---------- DATA

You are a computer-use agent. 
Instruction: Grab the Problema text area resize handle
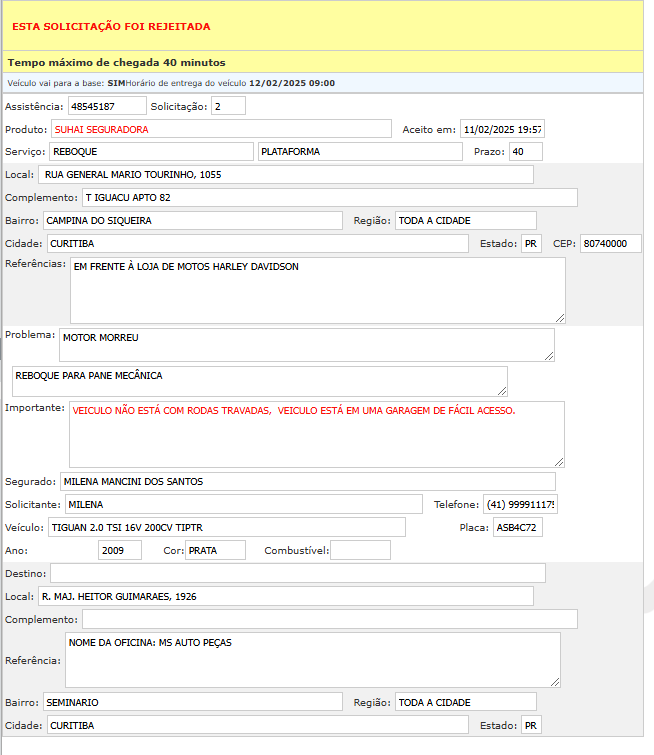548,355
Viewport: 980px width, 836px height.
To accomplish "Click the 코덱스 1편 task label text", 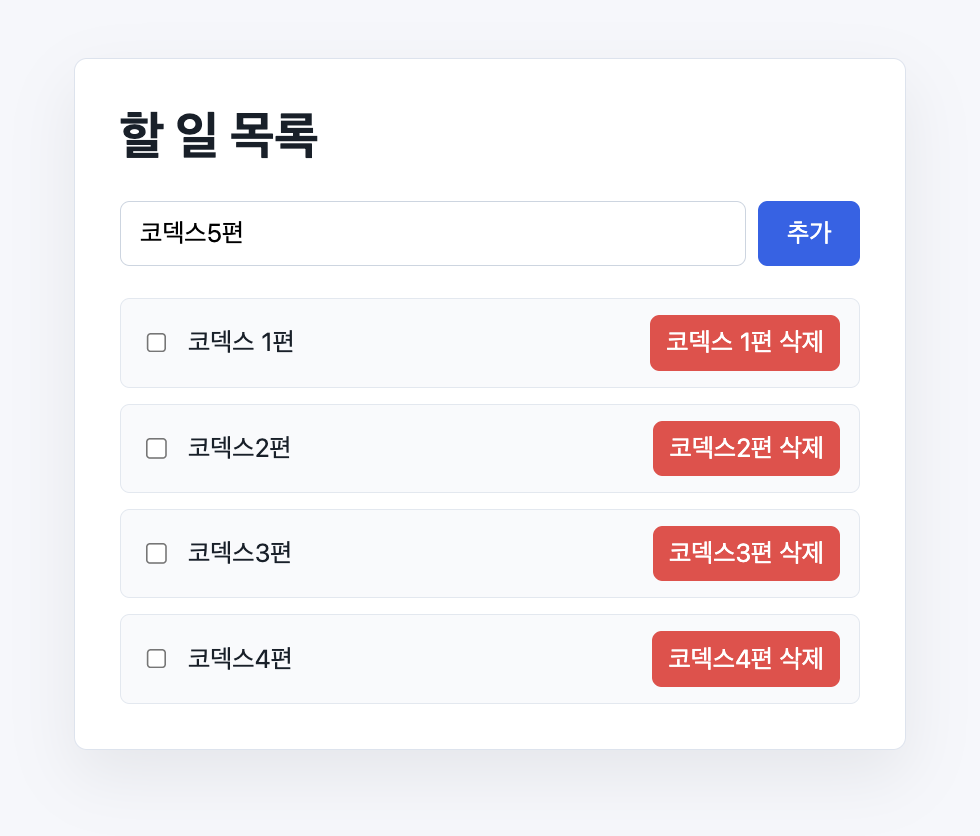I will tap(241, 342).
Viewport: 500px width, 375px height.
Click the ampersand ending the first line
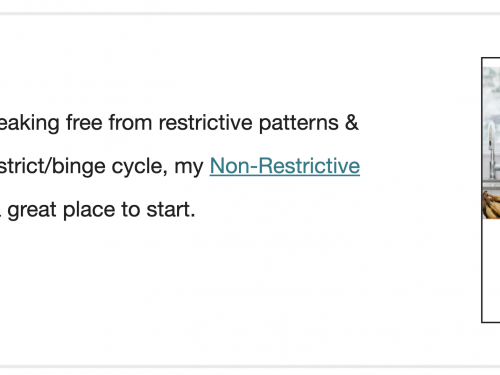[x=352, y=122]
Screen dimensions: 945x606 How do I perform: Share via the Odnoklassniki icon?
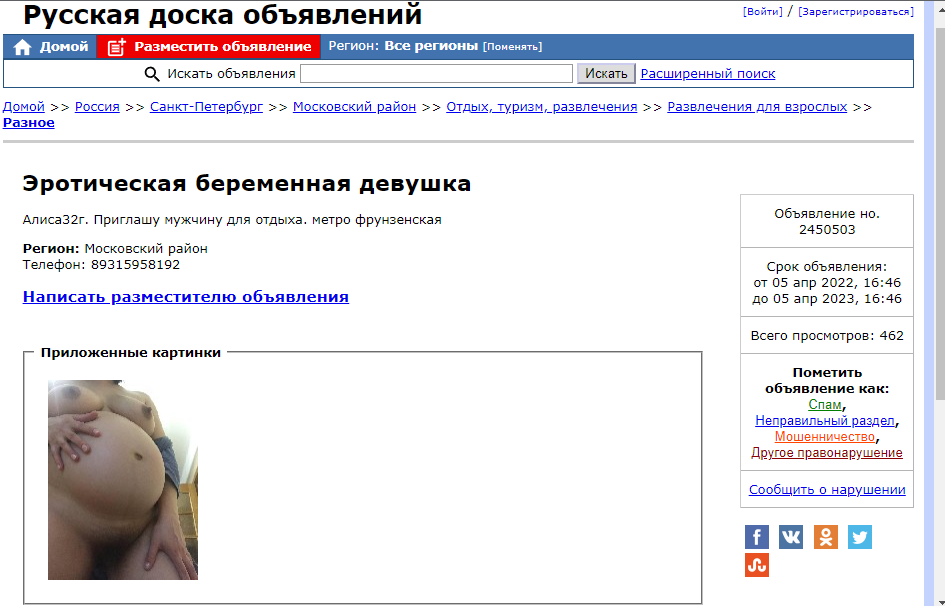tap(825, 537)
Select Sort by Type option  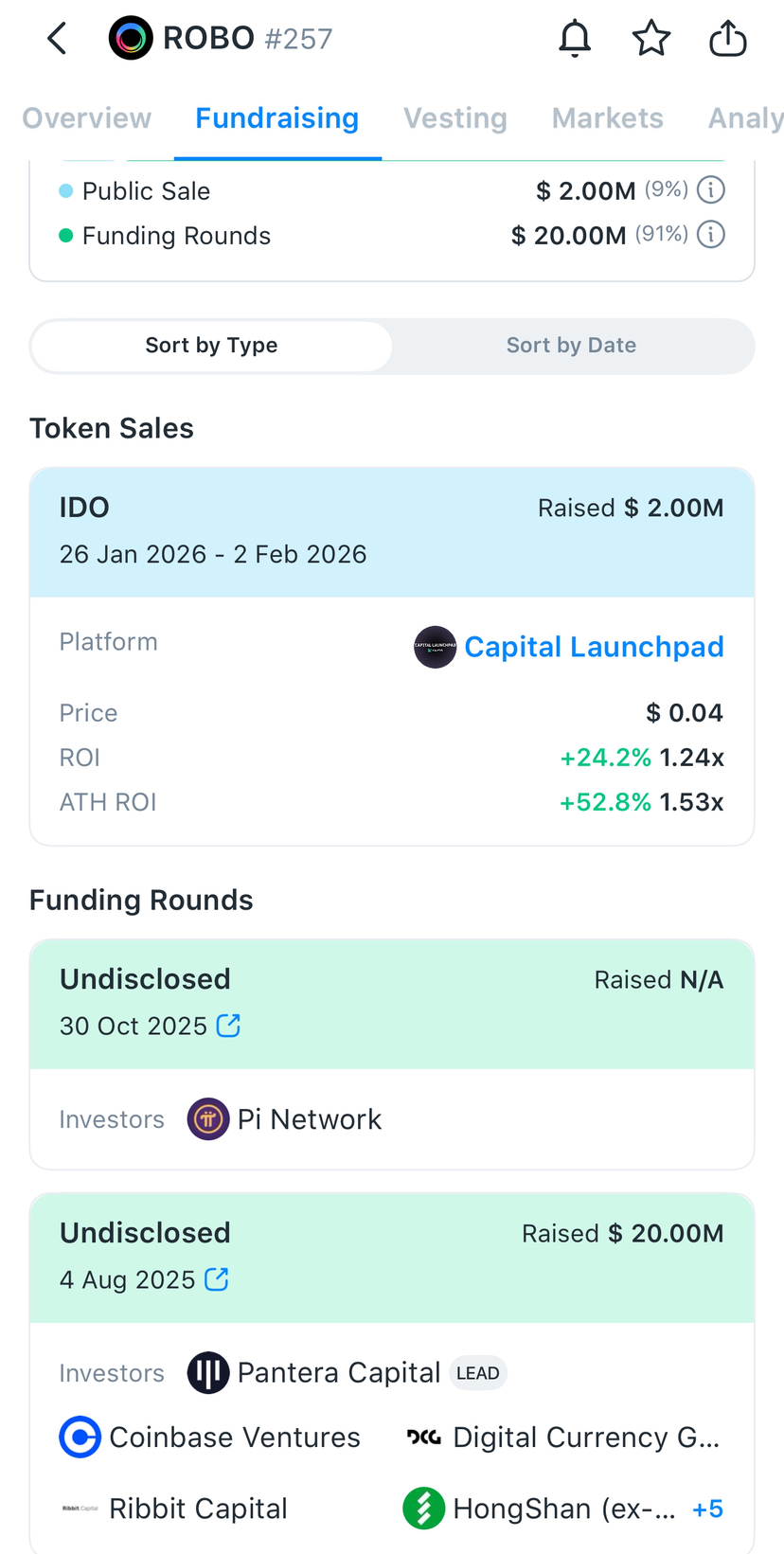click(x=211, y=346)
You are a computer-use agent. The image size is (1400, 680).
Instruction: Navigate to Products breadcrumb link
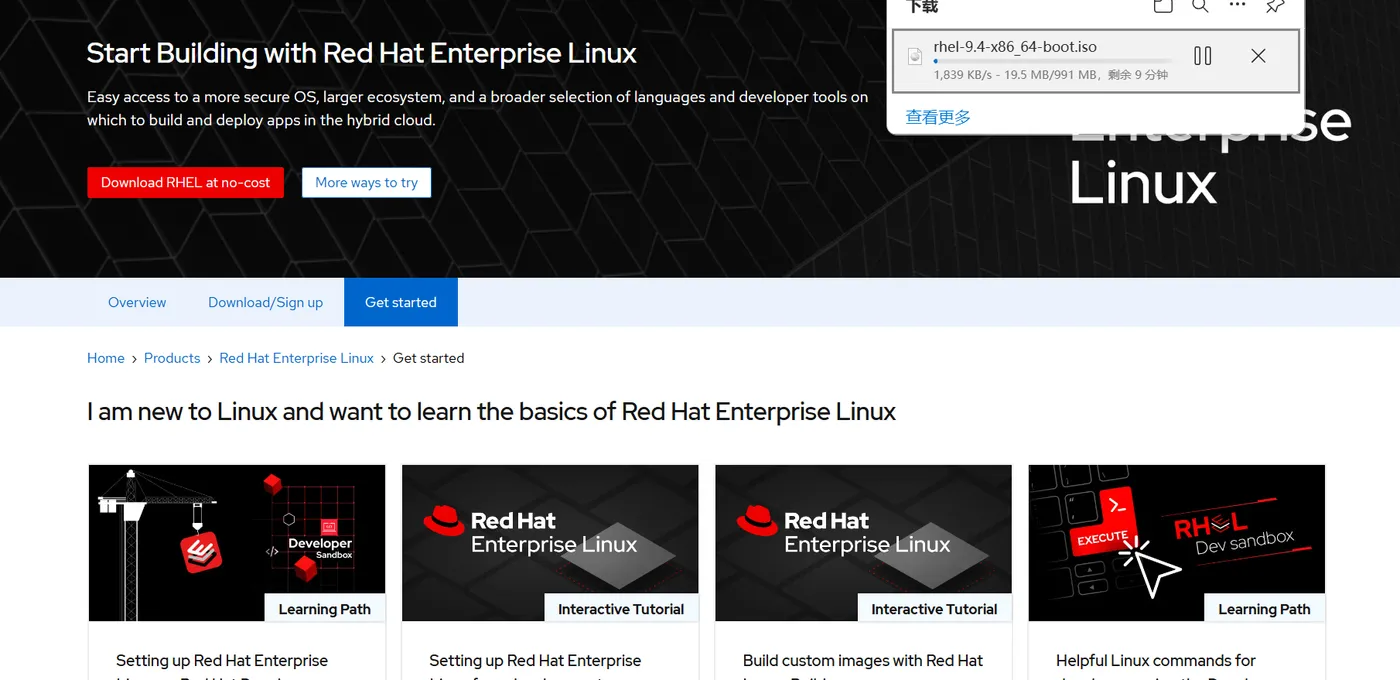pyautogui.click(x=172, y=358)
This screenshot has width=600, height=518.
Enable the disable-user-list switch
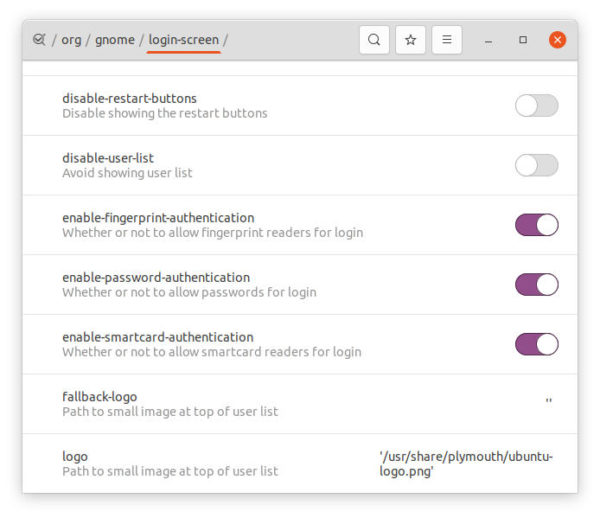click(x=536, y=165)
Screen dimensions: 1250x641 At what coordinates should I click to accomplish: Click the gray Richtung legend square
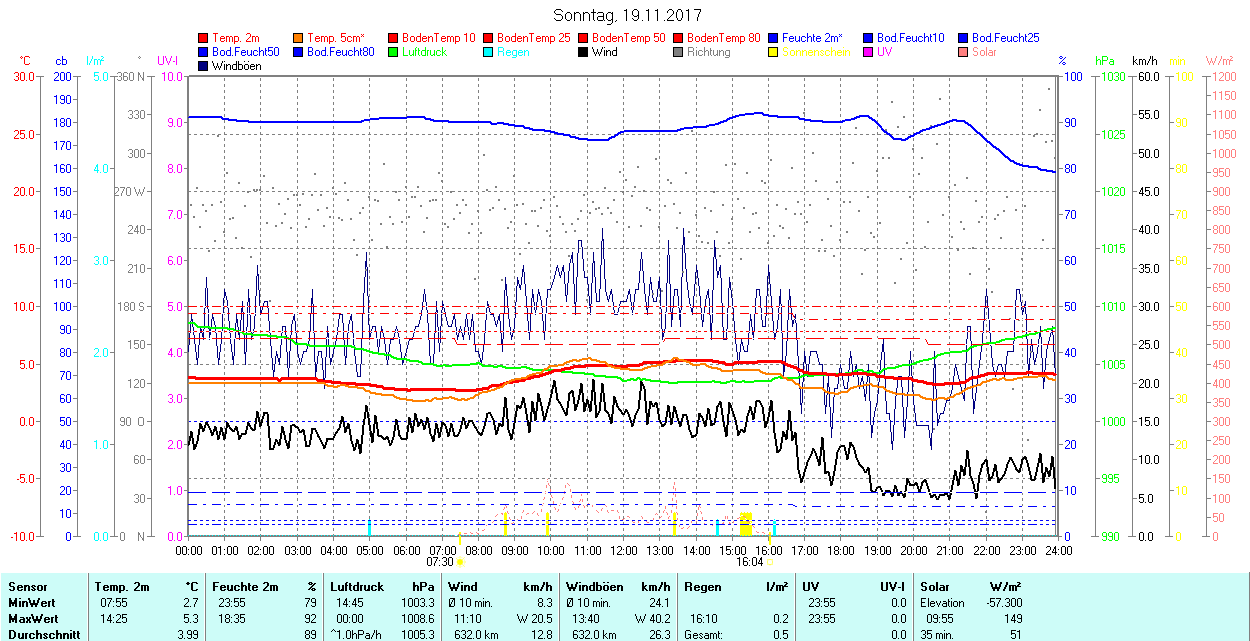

--------------------

→ YOUR OBJECTIVE: If a line in the entries holds the string "width", copy it.

→ FINISHED EXERCISE:
Viewport: 980px width, 836px height.
Viewport: 500px width, 375px height.
This screenshot has width=600, height=518.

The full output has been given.